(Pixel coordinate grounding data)
────────────────────
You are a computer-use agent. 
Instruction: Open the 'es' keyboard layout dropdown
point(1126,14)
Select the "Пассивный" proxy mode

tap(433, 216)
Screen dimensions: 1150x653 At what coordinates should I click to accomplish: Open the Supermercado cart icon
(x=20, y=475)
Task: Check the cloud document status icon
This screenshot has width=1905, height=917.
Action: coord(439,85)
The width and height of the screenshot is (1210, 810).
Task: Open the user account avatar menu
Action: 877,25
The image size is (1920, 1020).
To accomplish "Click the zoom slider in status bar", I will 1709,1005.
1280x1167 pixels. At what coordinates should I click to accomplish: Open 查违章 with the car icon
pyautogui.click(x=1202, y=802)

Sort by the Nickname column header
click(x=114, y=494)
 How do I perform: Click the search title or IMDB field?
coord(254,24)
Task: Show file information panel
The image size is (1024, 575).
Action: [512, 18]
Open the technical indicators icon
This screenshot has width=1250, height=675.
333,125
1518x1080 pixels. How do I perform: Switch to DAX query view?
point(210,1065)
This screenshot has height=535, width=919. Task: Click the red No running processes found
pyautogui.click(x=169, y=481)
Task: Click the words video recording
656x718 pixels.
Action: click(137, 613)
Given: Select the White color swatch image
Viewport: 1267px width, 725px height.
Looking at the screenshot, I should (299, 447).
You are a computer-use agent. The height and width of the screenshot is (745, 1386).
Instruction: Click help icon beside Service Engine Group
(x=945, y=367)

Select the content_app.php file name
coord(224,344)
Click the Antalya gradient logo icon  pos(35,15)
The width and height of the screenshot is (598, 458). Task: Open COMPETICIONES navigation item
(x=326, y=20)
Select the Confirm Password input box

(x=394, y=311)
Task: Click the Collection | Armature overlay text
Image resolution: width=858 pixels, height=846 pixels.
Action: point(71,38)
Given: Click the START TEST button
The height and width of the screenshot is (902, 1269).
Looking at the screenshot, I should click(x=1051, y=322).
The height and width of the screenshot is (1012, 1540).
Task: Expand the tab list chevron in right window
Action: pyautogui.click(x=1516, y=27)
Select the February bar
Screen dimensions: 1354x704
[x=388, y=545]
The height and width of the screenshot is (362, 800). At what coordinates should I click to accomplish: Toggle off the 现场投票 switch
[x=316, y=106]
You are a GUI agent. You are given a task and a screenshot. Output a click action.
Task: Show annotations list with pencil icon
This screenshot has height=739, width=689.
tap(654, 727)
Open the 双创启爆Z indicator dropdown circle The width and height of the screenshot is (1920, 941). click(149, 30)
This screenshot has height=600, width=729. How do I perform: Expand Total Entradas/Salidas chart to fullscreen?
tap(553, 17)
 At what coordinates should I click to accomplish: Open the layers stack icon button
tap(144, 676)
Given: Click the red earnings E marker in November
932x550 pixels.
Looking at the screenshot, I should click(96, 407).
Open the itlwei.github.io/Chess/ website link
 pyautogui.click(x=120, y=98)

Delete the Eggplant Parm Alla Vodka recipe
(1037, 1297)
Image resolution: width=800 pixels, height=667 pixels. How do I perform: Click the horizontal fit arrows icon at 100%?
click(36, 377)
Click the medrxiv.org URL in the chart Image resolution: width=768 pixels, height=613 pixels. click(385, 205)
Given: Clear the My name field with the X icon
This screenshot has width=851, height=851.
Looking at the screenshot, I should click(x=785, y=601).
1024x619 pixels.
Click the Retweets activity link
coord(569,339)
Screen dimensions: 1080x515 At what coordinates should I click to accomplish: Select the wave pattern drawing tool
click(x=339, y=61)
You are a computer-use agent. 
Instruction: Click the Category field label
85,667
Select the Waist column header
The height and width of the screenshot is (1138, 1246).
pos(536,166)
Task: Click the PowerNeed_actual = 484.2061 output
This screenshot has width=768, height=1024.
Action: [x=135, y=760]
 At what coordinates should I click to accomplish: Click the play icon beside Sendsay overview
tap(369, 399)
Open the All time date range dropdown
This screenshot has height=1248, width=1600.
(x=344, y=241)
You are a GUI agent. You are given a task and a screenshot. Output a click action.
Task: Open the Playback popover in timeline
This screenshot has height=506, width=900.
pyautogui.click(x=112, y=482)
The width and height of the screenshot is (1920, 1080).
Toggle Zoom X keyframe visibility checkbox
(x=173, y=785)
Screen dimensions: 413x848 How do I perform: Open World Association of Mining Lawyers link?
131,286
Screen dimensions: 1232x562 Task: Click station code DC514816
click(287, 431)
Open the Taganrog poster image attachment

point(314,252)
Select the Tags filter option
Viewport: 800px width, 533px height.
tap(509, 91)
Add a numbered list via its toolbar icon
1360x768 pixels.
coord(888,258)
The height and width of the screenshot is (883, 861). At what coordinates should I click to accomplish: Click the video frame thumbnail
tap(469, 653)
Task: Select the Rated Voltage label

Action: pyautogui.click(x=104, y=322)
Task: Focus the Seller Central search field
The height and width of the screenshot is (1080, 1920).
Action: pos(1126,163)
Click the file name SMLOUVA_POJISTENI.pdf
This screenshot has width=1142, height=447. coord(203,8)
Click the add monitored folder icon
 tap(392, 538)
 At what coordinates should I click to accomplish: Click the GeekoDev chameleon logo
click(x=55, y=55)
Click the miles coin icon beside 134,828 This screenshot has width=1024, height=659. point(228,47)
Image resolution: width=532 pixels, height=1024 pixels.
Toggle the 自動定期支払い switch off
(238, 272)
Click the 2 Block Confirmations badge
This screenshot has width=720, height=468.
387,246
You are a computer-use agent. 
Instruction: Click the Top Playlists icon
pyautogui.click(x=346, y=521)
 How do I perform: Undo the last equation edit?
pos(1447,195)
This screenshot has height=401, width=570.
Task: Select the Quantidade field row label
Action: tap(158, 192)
────────────────────
Work to be completed:
Nothing in the entries above should differ when you return them in full.

Solved exercise:
You are a computer-use agent. 
Instruction: Open the 'es' keyboard layout dropdown
point(1126,14)
Select the "Пассивный" proxy mode

tap(433, 216)
Screen dimensions: 1150x653 At what coordinates should I click to accomplish: Open the Supermercado cart icon
(x=20, y=475)
Task: Check the cloud document status icon
This screenshot has width=1905, height=917.
Action: coord(439,85)
The width and height of the screenshot is (1210, 810).
Task: Open the user account avatar menu
Action: 877,25
The image size is (1920, 1020).
To accomplish "Click the zoom slider in status bar", I will 1709,1005.
1280x1167 pixels. At what coordinates should I click to accomplish: Open 查违章 with the car icon
pyautogui.click(x=1202, y=802)

Sort by the Nickname column header
click(x=114, y=494)
 How do I perform: Click the search title or IMDB field?
coord(254,24)
Task: Show file information panel
The image size is (1024, 575).
Action: [512, 18]
Open the technical indicators icon
This screenshot has width=1250, height=675.
333,125
1518x1080 pixels. How do I perform: Switch to DAX query view?
point(210,1065)
This screenshot has height=535, width=919. Task: Click the red No running processes found
pyautogui.click(x=169, y=481)
Task: Click the words video recording
656x718 pixels.
Action: click(137, 613)
Given: Select the White color swatch image
Viewport: 1267px width, 725px height.
Looking at the screenshot, I should (299, 447).
You are a computer-use agent. The height and width of the screenshot is (745, 1386).
Instruction: Click help icon beside Service Engine Group
(x=945, y=367)

Select the content_app.php file name
coord(224,344)
Click the Antalya gradient logo icon  pos(35,15)
The width and height of the screenshot is (598, 458). Task: Open COMPETICIONES navigation item
(x=326, y=20)
Select the Confirm Password input box

(x=394, y=311)
Task: Click the Collection | Armature overlay text
Image resolution: width=858 pixels, height=846 pixels.
Action: point(71,38)
Given: Click the START TEST button
The height and width of the screenshot is (902, 1269).
Looking at the screenshot, I should click(x=1051, y=322).
The height and width of the screenshot is (1012, 1540).
Task: Expand the tab list chevron in right window
Action: pyautogui.click(x=1516, y=27)
Select the February bar
Screen dimensions: 1354x704
[x=388, y=545]
The height and width of the screenshot is (362, 800). At what coordinates should I click to accomplish: Toggle off the 现场投票 switch
[x=316, y=106]
You are a GUI agent. You are given a task and a screenshot. Output a click action.
Task: Show annotations list with pencil icon
This screenshot has height=739, width=689.
tap(654, 727)
Open the 双创启爆Z indicator dropdown circle The width and height of the screenshot is (1920, 941). click(149, 30)
This screenshot has height=600, width=729. How do I perform: Expand Total Entradas/Salidas chart to fullscreen?
tap(553, 17)
 At what coordinates should I click to accomplish: Open the layers stack icon button
tap(144, 676)
Given: Click the red earnings E marker in November
932x550 pixels.
Looking at the screenshot, I should click(96, 407).
Open the itlwei.github.io/Chess/ website link
 pyautogui.click(x=120, y=98)

Delete the Eggplant Parm Alla Vodka recipe
(1037, 1297)
Image resolution: width=800 pixels, height=667 pixels. How do I perform: Click the horizontal fit arrows icon at 100%?
click(36, 377)
Click the medrxiv.org URL in the chart Image resolution: width=768 pixels, height=613 pixels. click(385, 205)
Given: Clear the My name field with the X icon
This screenshot has width=851, height=851.
Looking at the screenshot, I should click(x=785, y=601).
1024x619 pixels.
Click the Retweets activity link
coord(569,339)
Screen dimensions: 1080x515 At what coordinates should I click to accomplish: Select the wave pattern drawing tool
click(x=339, y=61)
You are a computer-use agent. 
Instruction: Click the Category field label
85,667
Select the Waist column header
The height and width of the screenshot is (1138, 1246).
pos(536,166)
Task: Click the PowerNeed_actual = 484.2061 output
This screenshot has width=768, height=1024.
Action: [x=135, y=760]
 At what coordinates should I click to accomplish: Click the play icon beside Sendsay overview
tap(369, 399)
Open the All time date range dropdown
This screenshot has height=1248, width=1600.
(x=344, y=241)
You are a GUI agent. You are given a task and a screenshot. Output a click action.
Task: Open the Playback popover in timeline
This screenshot has height=506, width=900.
pyautogui.click(x=112, y=482)
The width and height of the screenshot is (1920, 1080).
Toggle Zoom X keyframe visibility checkbox
(x=173, y=785)
Screen dimensions: 413x848 How do I perform: Open World Association of Mining Lawyers link?
131,286
Screen dimensions: 1232x562 Task: Click station code DC514816
click(287, 431)
Open the Taganrog poster image attachment

point(314,252)
Select the Tags filter option
Viewport: 800px width, 533px height.
tap(509, 91)
Add a numbered list via its toolbar icon
1360x768 pixels.
coord(888,258)
The height and width of the screenshot is (883, 861). At what coordinates should I click to accomplish: Click the video frame thumbnail
tap(469, 653)
Task: Select the Rated Voltage label

Action: pyautogui.click(x=104, y=322)
Task: Focus the Seller Central search field
The height and width of the screenshot is (1080, 1920).
Action: pos(1126,163)
Click the file name SMLOUVA_POJISTENI.pdf
This screenshot has width=1142, height=447. coord(203,8)
Click the add monitored folder icon
 tap(392, 538)
 At what coordinates should I click to accomplish: Click the GeekoDev chameleon logo
click(x=55, y=55)
Click the miles coin icon beside 134,828 This screenshot has width=1024, height=659. point(228,47)
Image resolution: width=532 pixels, height=1024 pixels.
Toggle the 自動定期支払い switch off
(238, 272)
Click the 2 Block Confirmations badge
This screenshot has width=720, height=468.
387,246
You are a computer-use agent. 
Instruction: Click the Top Playlists icon
pyautogui.click(x=346, y=521)
 How do I perform: Undo the last equation edit?
pos(1447,195)
This screenshot has height=401, width=570.
Task: Select the Quantidade field row label
Action: tap(158, 192)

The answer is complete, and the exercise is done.